Percampuran antara unsur realis dan magis menjadi katarsis baru bagi para pembaca modern.

Kritik Sastra Feminis dalam Karya Triyanto Triwikromo

Realisme Magis itu pun dihadirkan Triyanto Triwikromo dalam cerpennya Mati Setelah Mati yang terbit Agustus 2019 di koran Kompas.

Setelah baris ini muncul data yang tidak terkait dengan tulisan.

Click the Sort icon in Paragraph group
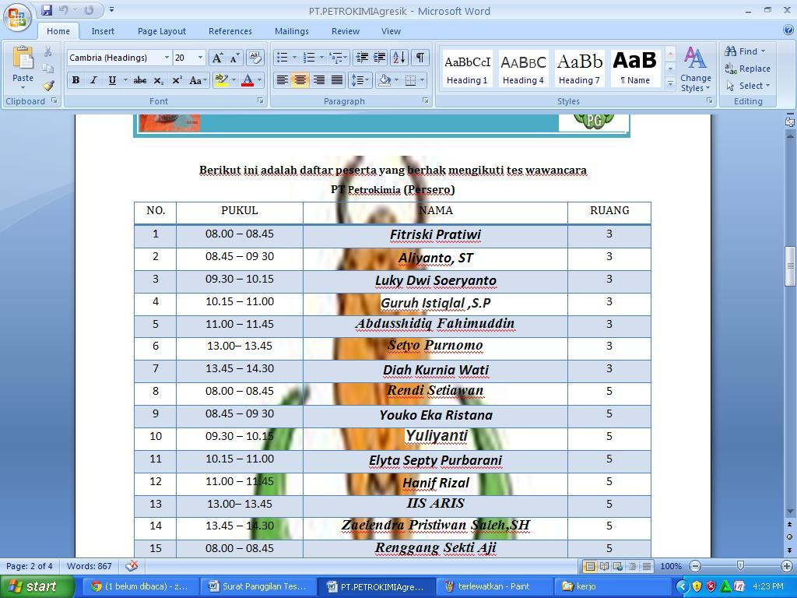 click(x=399, y=58)
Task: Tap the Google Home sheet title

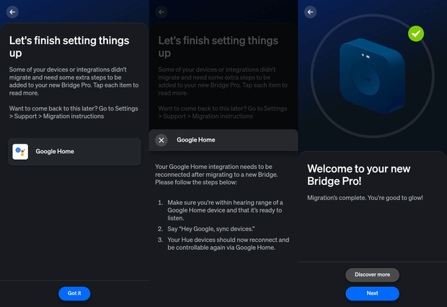Action: point(195,140)
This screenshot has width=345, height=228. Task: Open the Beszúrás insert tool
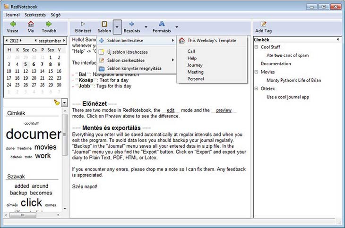[131, 24]
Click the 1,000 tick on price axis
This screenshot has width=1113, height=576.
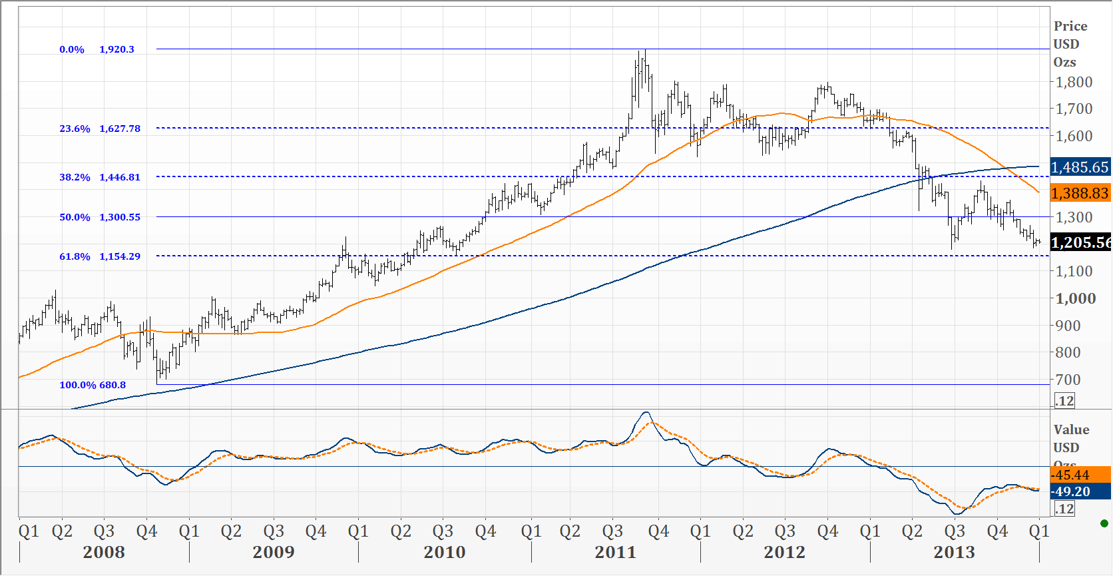pyautogui.click(x=1076, y=298)
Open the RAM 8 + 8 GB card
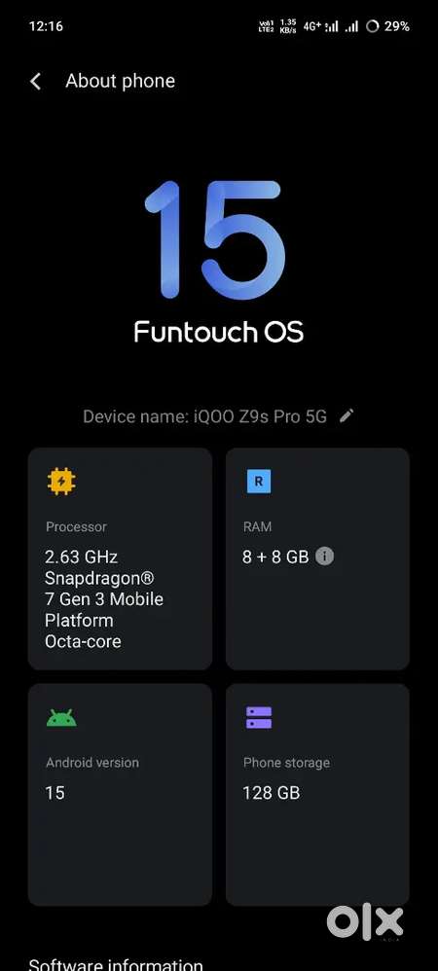Image resolution: width=438 pixels, height=971 pixels. [x=317, y=558]
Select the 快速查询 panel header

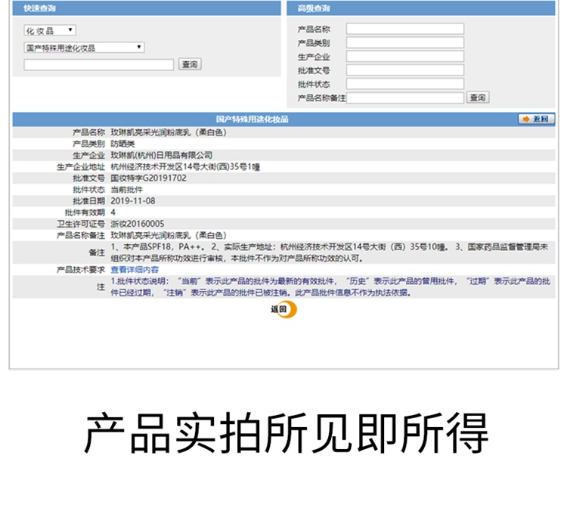tap(39, 8)
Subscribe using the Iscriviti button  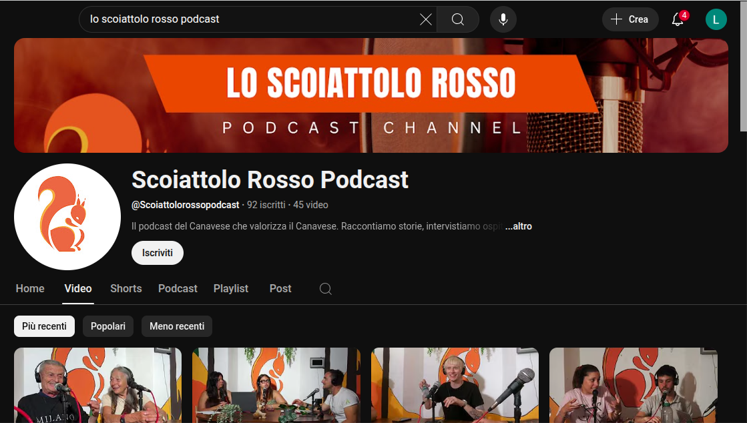coord(158,253)
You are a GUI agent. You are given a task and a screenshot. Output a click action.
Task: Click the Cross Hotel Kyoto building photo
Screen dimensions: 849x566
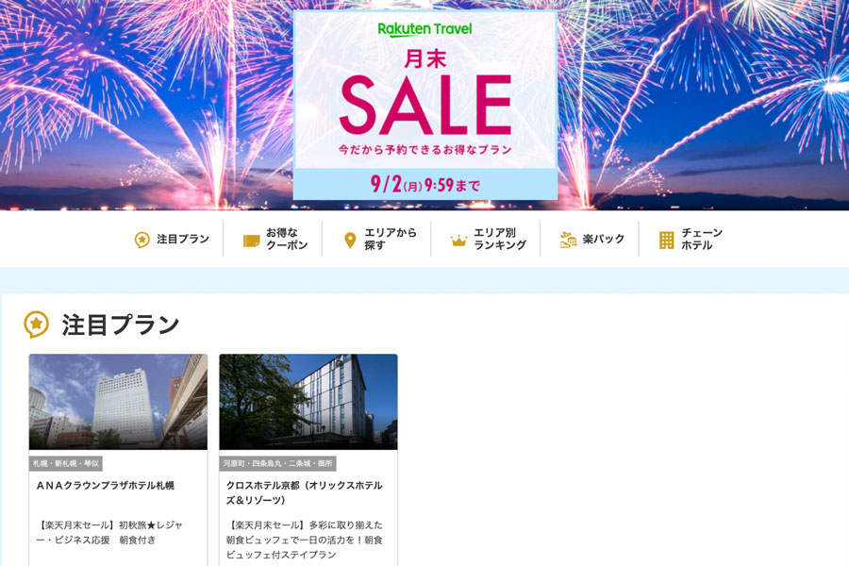tap(308, 402)
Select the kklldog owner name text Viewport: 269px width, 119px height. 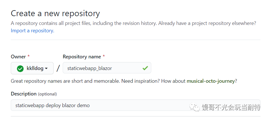[35, 68]
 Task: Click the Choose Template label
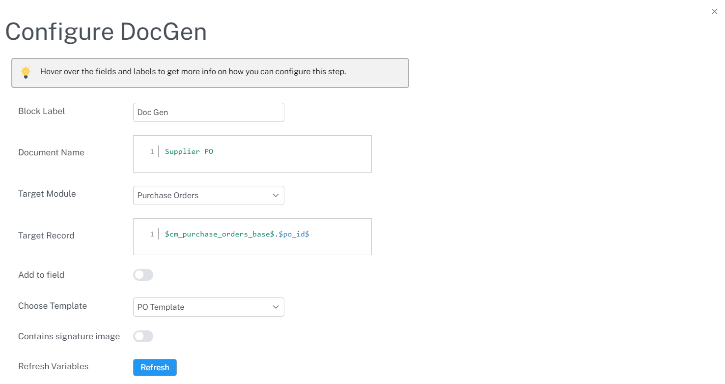click(53, 306)
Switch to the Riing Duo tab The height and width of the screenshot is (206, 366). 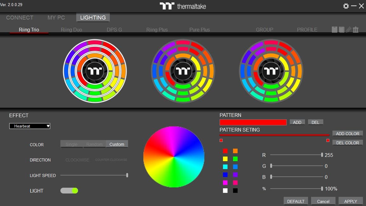click(x=71, y=30)
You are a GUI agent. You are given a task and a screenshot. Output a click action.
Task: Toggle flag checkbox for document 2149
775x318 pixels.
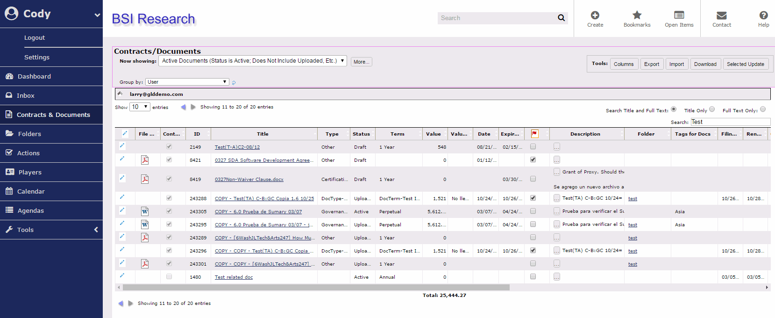tap(533, 147)
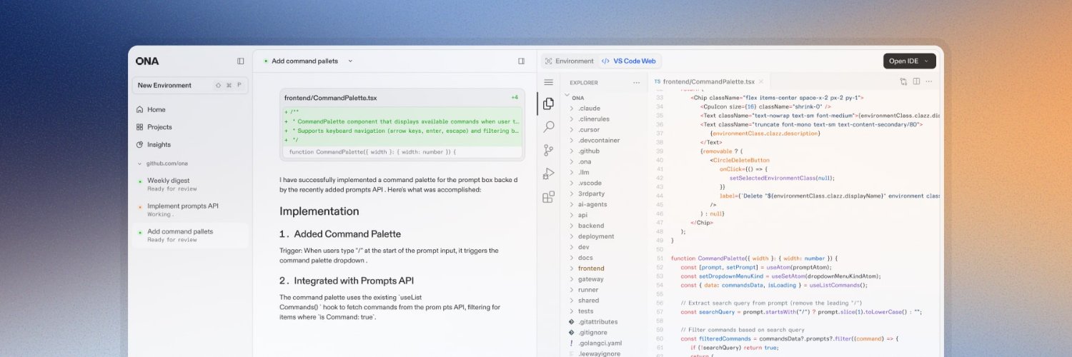The width and height of the screenshot is (1072, 357).
Task: Click the hamburger menu above the activity bar
Action: [548, 83]
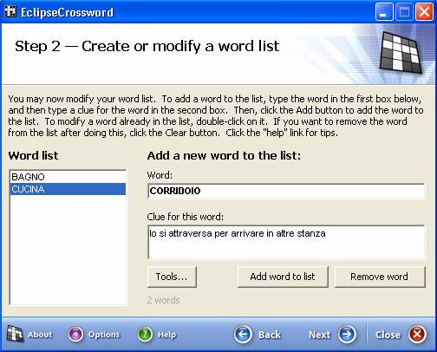
Task: Click the About label in bottom bar
Action: (x=40, y=335)
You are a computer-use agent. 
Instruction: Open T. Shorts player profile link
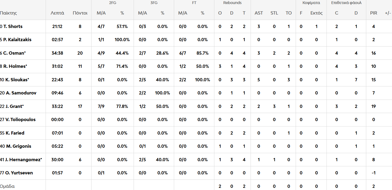coord(13,26)
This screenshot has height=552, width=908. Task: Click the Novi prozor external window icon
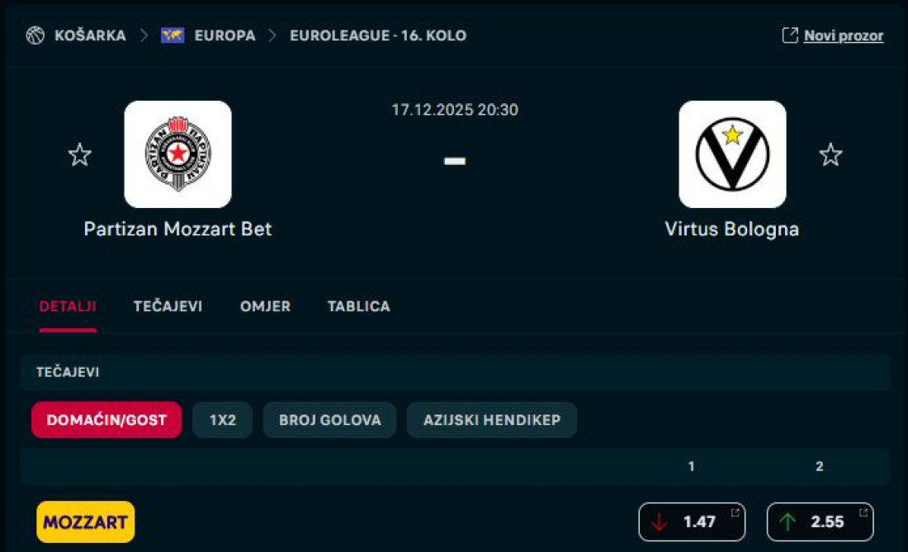click(x=790, y=35)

Mengenal Triyanto Triwikromo kita juga mengenal cara tradisionalnya dalam meramu novel atau karya lainnya yang penuh lokalitas.

Kali ini, ia menghadirkan nuansa perjuangan perempuan dalam balutan Realisme Magis layaknya milik Gabriel Garcia Maquez.

Bagaimana Nyai Dini diceritakan dapat hidup berkali-kali dan mati berkali-kali pula, Triyanto Triwikromo sangat pandai menyisipkan nilai moral tentang penindasan kaum perempuan dari tahun ke tahun.

Tokoh “Aku” dalam cerpennya ini menjadi narator tentang perjuangan perempuan di Indonesia yang mati-matian melawan stigma dan isu rasial dari tahun ke tahun.

Mulai dari Peristiwa 65, Petrus di awal 80-an hingga peristiwa 98 yang banyak merenggut nyawa masyarakat Tionghoa yang dianggap wabah awal mula kemiskinan dan krisis yang merajalela.

“Banyak orang, terutama warga Sekayu, yakin Nyai Dini telah mati berkali-kali. Kali pertama istri kiai Nuh ini mati pada Oktober 1965 saat dia baru berumur enam tahun. Kali kedua dia mati pada 1983 ketika penembakan misterius merajalela dan kali ketiga pada 1998 bertepatan dengan orang-orang di Jakarta menemukan banyak mayat perempuan cantik di gedung-gedung yang terbakar,” kutipan dari cerpen Mati Setelah Mati.

Di akhir cerpennya, bahkan seorang Triyanto Triwikromo menyisipkan pesan moral yang sangat tendensius terhadap kaum tertindas, khususnya perempuan.